6 Gründe, warum ein eigener Blog bei der Arbeit in der PR von Vorteil ist

  1. How to blog
    Das Schreiben von Online Texten will gelernt sein – dazu gehört auch das Bloggen. Am Anfang stellen sich einem viele Fragen rund um dieses Thema: Wie strukturiere ich Blogbeiträge, damit mir der Leser nicht nach den ersten Sätzen abspringt? Was muss ich im Bezug auf SEO Optimierung beachten? Wie bringe ich meine Inhalte Zielgruppen gerecht rüber? Durch deinen eigenen Blog sind dir solche Fragen nicht fremd und du kannst dein Wissen direkt bei der Arbeit einbringen. So fällt es dir von Beginn an leichter gute Blogbeiträge für deine Kunden zu schreiben.
  2. Schreiben, schreiben, schreiben – das Textieren
    Das Grundwerkzeug der PR ist der Umgang mit Worten. Sei es in einer Case Study, einem Fachartikel oder einem Blogbeitrag. Man muss ein Gefühl für Sprache haben, beziehungsweise es entwickeln. Durch deinen eigenen Blog bekommst du die Möglichkeit ganz frei, kreativ und ohne Druck dich an verschiedene Texte und Tonalitäten ranzutasten. Denn auch beim Schreiben heißt es: Übung macht den Meister.
  3. Content is key – CMS
    Zur Erstellung und Bearbeitung von Inhalten für einen Blog braucht es ein sogenanntes Content Management System (kurz: CMS). Mit eines der am Häufigsten genutzten Systeme ist WordPress. An sich ist es kein Hexenwerk sich darin zurechtzufinden, aber ein kleines Vorwissen schadet nie. So kann man Blogbeiträge noch schneller online stellen, das beste aus WordPress rausholen und alle Funktionen nutzen.
  4. Wer suchet, der findet – Recherche
    Es kommt häufig vor, dass wir für unsere Kunden Blogbeiträge schreiben. Hierfür bedarf es neben dem Input des Kunden meistens noch etwas an eigener Recherche – sei es für den Inhalt oder die passende Bildsprache. Auch für deinen eigenen Blog wirst du oft einiges an Recherche betreiben müssen, um deinen Lesern den richtigen Content zu liefern. Auf Fragen wie z.B. “Welche Seiten liefern vertrauenswürdige Inhalte?” und  “Wie komme ich am schnellsten an die richtigen Infos?” hast du dann bestimmt eine Antwort.
    Auch die Bildrecherche ist bei einem eigenen Blog durchaus ein Thema. Man muss kein Profifotograf sein, sondern kann seine Inhalte auch wunderbar mit Stockfotos untermalen. Damit das richtige – und zum eigenen Branding passende – Bild schnell gefunden wird, muss man wissen, was bei der Suche zu beachten ist. Durch einen eigenen Blog hast du hier schon Erfahrungswerte.
  5. Ein Tool für Personal Branding
    Ein Blog ist eine gute Grundlage, um deine eigene Online Präsenz zu vergrößern. Warum ist diese so wichtig? In unserem Alltag in der PR arbeiten wir mit vielen verschiedenen Menschen zusammen und oft hängt der Erfolg einer Zusammenarbeit von guten Connections ab. Deshalb ist es so wichtig, dass die Menschen wissen wer du bist, wofür du stehst und warum sie ausgerechnet mit dir zusammenarbeiten sollten. Dein Blog bietet dir die Möglichkeit dich als Thought Leader und Experte in deinem Berufsfeld zu positionieren. (Hier erfährst du noch mehr über das Thema Personal Branding)

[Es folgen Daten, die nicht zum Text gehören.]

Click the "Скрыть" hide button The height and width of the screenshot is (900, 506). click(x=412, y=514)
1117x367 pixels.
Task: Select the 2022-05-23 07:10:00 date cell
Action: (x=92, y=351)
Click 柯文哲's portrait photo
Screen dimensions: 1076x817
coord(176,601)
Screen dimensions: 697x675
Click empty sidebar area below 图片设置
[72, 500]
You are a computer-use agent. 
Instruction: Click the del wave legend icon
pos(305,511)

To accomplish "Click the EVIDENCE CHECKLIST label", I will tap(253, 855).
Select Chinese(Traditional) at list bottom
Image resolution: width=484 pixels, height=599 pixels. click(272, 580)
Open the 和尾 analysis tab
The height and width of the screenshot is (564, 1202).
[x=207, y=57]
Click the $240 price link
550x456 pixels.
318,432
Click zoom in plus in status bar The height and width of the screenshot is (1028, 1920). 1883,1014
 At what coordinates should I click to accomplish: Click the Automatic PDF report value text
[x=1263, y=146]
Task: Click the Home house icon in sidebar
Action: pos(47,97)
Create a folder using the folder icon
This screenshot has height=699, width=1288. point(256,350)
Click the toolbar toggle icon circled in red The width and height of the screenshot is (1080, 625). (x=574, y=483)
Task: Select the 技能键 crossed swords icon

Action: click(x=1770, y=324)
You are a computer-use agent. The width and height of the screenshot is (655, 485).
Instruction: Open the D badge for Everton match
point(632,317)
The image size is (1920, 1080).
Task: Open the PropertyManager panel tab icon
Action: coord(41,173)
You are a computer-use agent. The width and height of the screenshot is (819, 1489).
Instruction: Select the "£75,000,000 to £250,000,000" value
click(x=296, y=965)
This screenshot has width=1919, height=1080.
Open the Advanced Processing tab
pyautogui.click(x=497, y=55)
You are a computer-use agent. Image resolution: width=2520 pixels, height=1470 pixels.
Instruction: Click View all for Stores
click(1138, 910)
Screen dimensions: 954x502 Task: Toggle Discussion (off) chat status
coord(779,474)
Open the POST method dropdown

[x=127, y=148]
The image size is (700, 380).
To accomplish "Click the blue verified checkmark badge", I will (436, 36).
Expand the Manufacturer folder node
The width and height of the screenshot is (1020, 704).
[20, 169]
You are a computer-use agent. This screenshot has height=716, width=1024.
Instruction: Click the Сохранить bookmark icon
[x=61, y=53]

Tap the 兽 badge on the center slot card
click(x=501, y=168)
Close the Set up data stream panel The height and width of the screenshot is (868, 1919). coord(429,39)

Du siehst, ein eigener Blog hat einige Vorteile, die dir deine alltägliche Arbeit in der PR erleichtern und zu mehr Erfolg führen werden. Angefangen bei den Basics des Bloggings, über das Handwerkszeug der PR hinzu Personal Branding. Und keine Angst, falls du keinen eigenen Blog hast! Als Trainee bei Maisberger darfst du deiner Kreativität auch regelmäßig hier auf Trainee Insights freien Lauf lassen.

Happy Blogging!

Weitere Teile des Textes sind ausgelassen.